Far-right Party AfD in Disarray a Day After Historic German Election Result

By Schams Elwazer and Hilary Clarke

(CNN) -- The leadership of the hardline Alternative for Germany party was in disarray Friday, a day after its historic breakthrough in the German elections delivered a stinging blow to Chancellor Angela Merkel's authority.

At a press conference in Berlin that was intended to burnish the AfD's success, party chairwoman Frauke Petry walked out, declaring that she would not sit with the party in the Bundestag and saying that it had to address dissent within its own ranks.

AfD co-leader Alexander Gauland repeatedly called after Petry, saying "I do not approve of this behavior." He described the walkout as a bombshell.

The AfD won 13% of the vote and came a stunning third place behind the main center-right and center-left parties. It becomes the first far-right party to enter the Bundestag since 1961. But it has been riven with internal strife: Petry has been regarded as a more moderate force in the party, arguing that it had to break with the far right in order to move from opposition into government.

"Today we must be open that there is internal dissent within the AfD," Petry said at the press conference. "We must not be silent about this. The community needs to know that we have controversial debates."
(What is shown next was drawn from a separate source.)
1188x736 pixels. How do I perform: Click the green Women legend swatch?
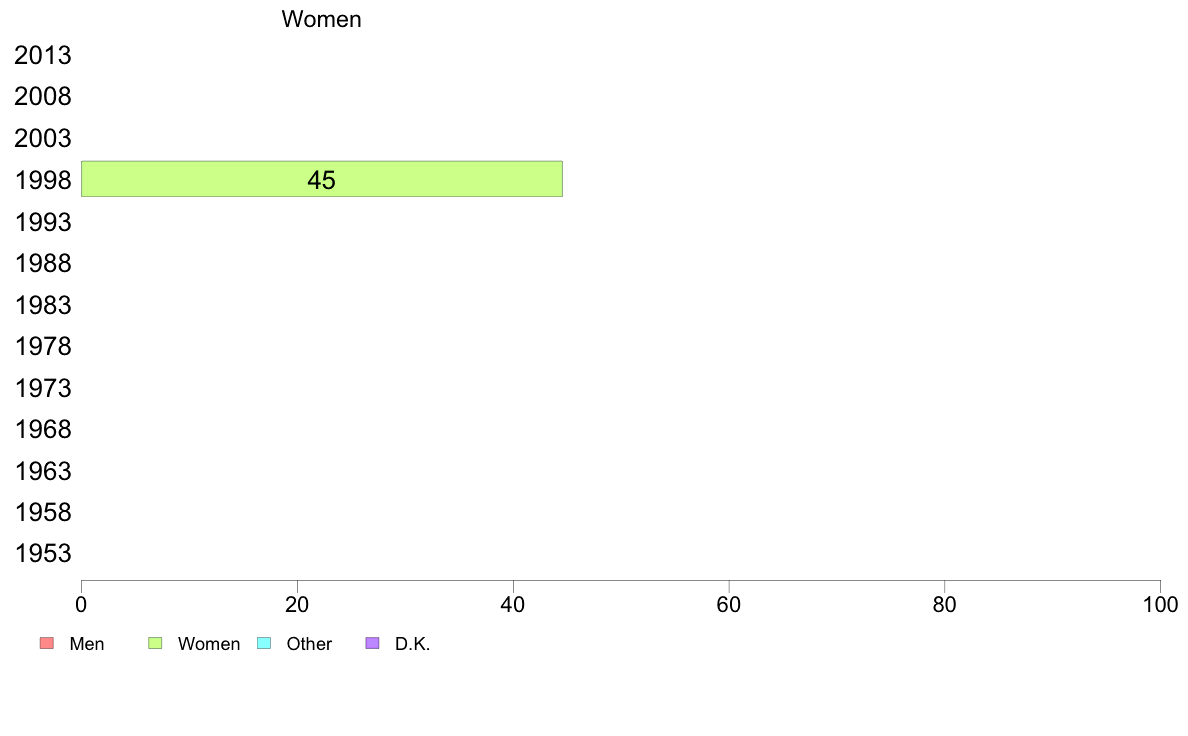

She told reporters later that she would sit in the Bundestag as an independent.

Merkel punished

As the AfD's divisions burst into the open, Merkel was beginning the delicate task of building a new coalition government. Preliminary results showed Merkel's CDU/CSU group would still be the largest bloc in the Bundestag, but with its lead cut to 33.5%, down from 41.5% in 2013 -- the party's worst result since 1949.
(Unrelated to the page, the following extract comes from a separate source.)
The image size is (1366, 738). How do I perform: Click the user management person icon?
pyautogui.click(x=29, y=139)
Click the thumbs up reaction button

Voters punished Merkel for her decision in 2015 to allow more than a million refugees into the country at the height of the European migrant crisis.
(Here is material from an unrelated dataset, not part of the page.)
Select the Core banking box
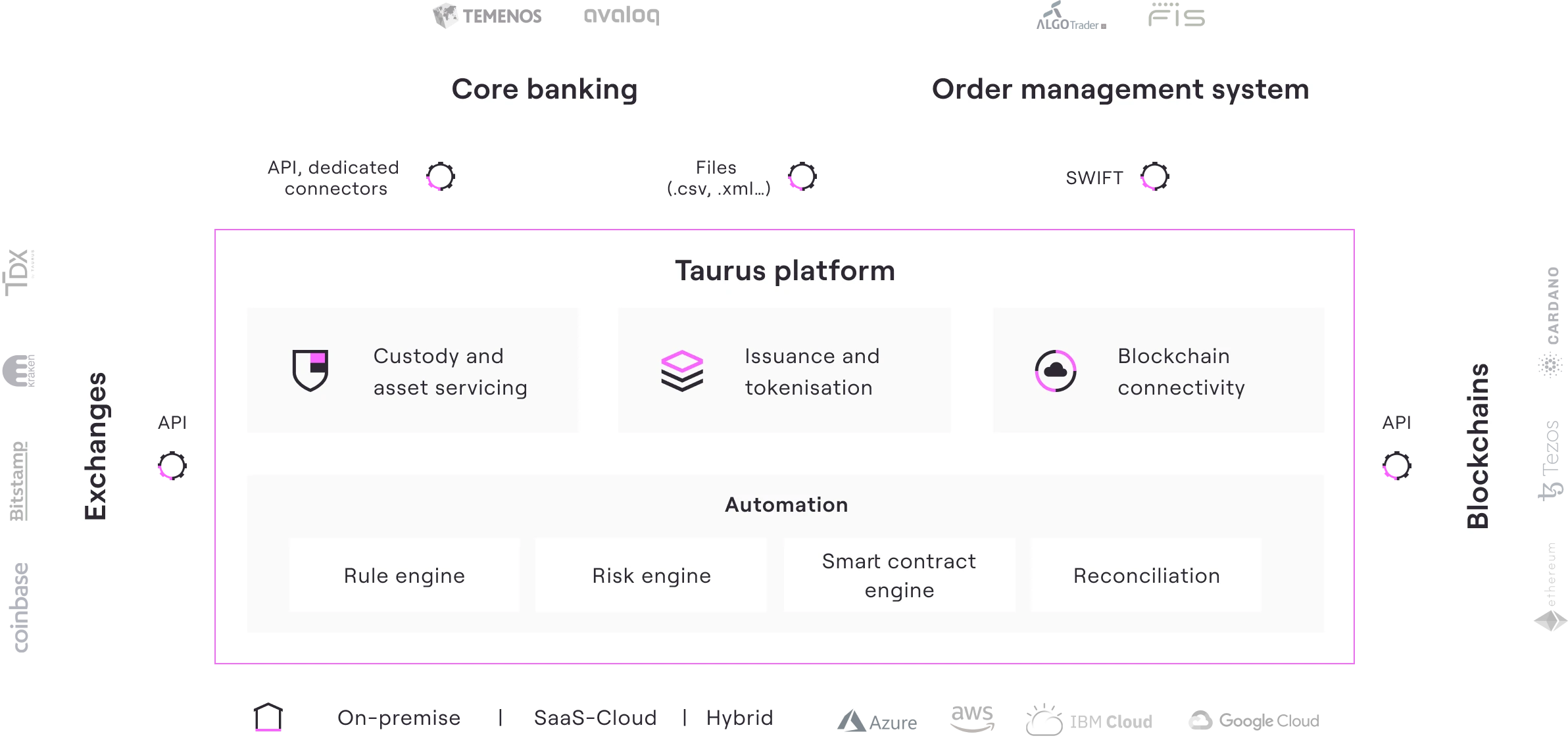Viewport: 1568px width, 738px height. (x=544, y=87)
Her former partners in government, the center-left SPD, decided to return to opposition after exit polls suggested its share of the vote fell to 21.6% from 25.7% in 2013. It was the SPD's lowest share of the vote since 1945.

To secure her fourth term in office, Merkel is expected to attempt to make a deal with the Green Party and the FDP -- the so-alled "Jamaican coalition" option (the green and yellow of the two smaller parties combine with the black of the CDU to resemble the flag of Jamaica). The new grouping would be significantly weaker than the previous government, a "grand coalition" between Germany's two biggest parties.

Merkel said she was confident that a new government would be in place before Christmas, and noted that no other group could build a coalition against her. But she faces a tough battle to build a government that is strong enough to hold back the rise of the AfD.

There is no guarantee that Merkel will come to a deal with the FDP and the Greens -- both parties bitterly oppose each other and will be wary of the fate of the SPD, which suffered from its proximity to Merkel in the last government and struggled to mount an effective election campaign under leader Martin Schultz.

Addressing her supporters in Berlin Sunday night, Merkel pledged to try and understand the concerns of voters who defected to the far right. "There's a big new challenge for us, and that is the entry of the AfD in the Bundestag," she said. "We want to win back AfD voters."

The AfD polled particularly strongly in the former East Germany, which includes Berlin, attracting 21.5% of the vote, according to exit polling conducted by by Infratest Dimap. In the West, it scored about 11%, the projections said. The results put the AfD on course to become the second largest party in the east, after the CDU.

"First, this is about our success, but also about the failure of others," Gauland told reporters. "In the Bundestag we want to be a clear opposition," he said.